I’ll let you in on a shameful secret: I don’t care for/actively dislike most Contemporary Music. For this reason I’m kind of stunned by how much I liked Saturday’s Bang on a Can Marathon, which, I’m embarrassed to say, was the first I’ve attended. (This was actually more like a mini-marathon; only six hours or so. I think the NYC ones are longer, and the ones I used to produce at Yale went until dawn.) Here is the whiteboard backstage. You can see that David Lang made everything a little late, but they managed to get back on schedule. Right on.
Every time I hear Meredith Monk’s music I am totally entranced. She has a tiny two-piano piece called Ellis Island that I like to listen to on repeat. On the Marathon we heard Three Heavens and Hells, a 25-minute setting of a 7 years old child’s poetry with animal noises. This sounds like the thing I might hate most in the world, but it was actually fantastic. (My parents, conversely, were either bored or scared and left right after this piece.) Even the poem was pretty good, better than I could do at least, and it didn’t rely on being cute.
Right after that was Zorn’s Cat o’ Nine Tails (subtitle, thanks to David Lang: “Tex Avery directs the Marquis de Sade”). Actually now that I think about it, this piece is kind of cute. It relies pretty heavily on sudden jump cuts from {noise + dissonance} to {outdated music genre + consonance}, but, if performed well (and it was!) these juxtapositions are jarring and hilarious.

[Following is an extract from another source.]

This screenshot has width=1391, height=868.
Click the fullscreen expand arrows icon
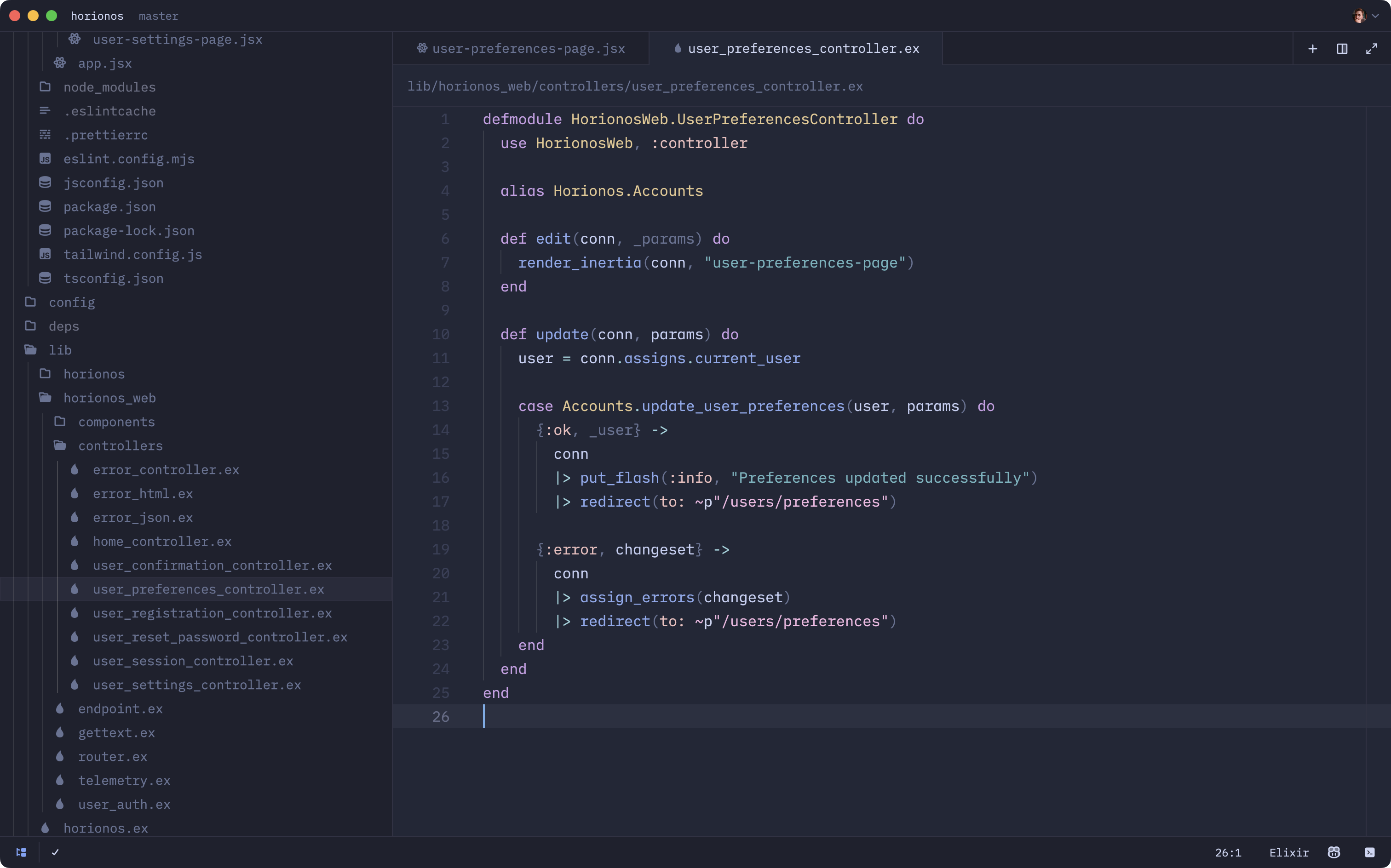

Andi Hemenway was wearing some serious peeky-toe leather booths, befitting her role as violist/S&M dungeon master.
I love Julie Wolfe’s piece Dark Full Ride, because it is loud and badass and I feel badass after I listen to it. Dave Cossin remarked that it sounds like a 70’s cop show without the bass or saxophone. Someone else remarked that it had the most “testosterone” of any music on the male-dominated program. That seemed like a weird comment to me. Are female composers supposed to write quiet, pretty music? And then go knit little hats or something?
Then Shaker Loops. I don’t really need to describe this piece. I love it more each time I hear it, and it is especially great in a really tight live performance. Which this was. It was also heavily amplified, but Tommasini wasn’t there, so no one complained. (By the way, did you know that parts of Shaker Loops were used in the game Civilization IV? Because I didn’t.)
Everyone said Todd Reynolds’s performance of Michael Gordon’s Light is Calling was a highlight, but I missed it because I was backstage getting primed for the grande finale, George Antheil’s Ballet Mécanique. Not the original version for 24 player-pianos and 96 hot water heaters (or whatever) but a slightly less ridiculous version for four pianos and a huge battery of percussion. It’s still a piece of extremes; of volume, tempo, musical banality and catchiness (these inane fragments will be running through my head for weeks). I’m not sure I like the piece; it’s like saying you like a USB drive, it either works or it doesn’t. But I sure enjoyed playing it, and my three fellow pianists (Vicki Ray, Richard Valitutto, and Andrew Drannon) were a pleasure to play with.
A Couple Things I Didn’t Understand About the Marathon
There were several pieces by younger composers that were Way Way Too Long. Aren’t we supposed to be the ones with short attention spans and texting and guitar hero and stuff? News flash, unnamed composer, you are not Morton Feldman! Lisa Bielawa’s The Boat, a funny setting of Gertrude Stein, was notably Just the Right Length™. Maybe you should be more like her.
There were a few musicians in residence who came over from Kyrgyzstan and Uzbekistan and played traditional instruments and musiks. This was a cool idea and I’m all for cross-cultural exchange, but it gave me a funny feeling. Especially when the two handsome fellows from Kyrgyzstan came out in their traditional ethnic garb, complete with upright white bowler-like hats. No one else on the marathon had to dress up at all, in fact many just wore jeans and the BoaC T‑shirt. The whole thing reeked of exoticism. Musically, I didn’t understand the connection to the rest of the marathon, if there was one at all; it’s nice to hear new things, but you can’t just take Kyrgyzstani folk music played on chopo chuors and sybyzgys and temir ooz komyzs, amplify it a bunch, and expect it to fit in with a bunch of overthought, overwrought contemporary American concert music. Because it doesn’t.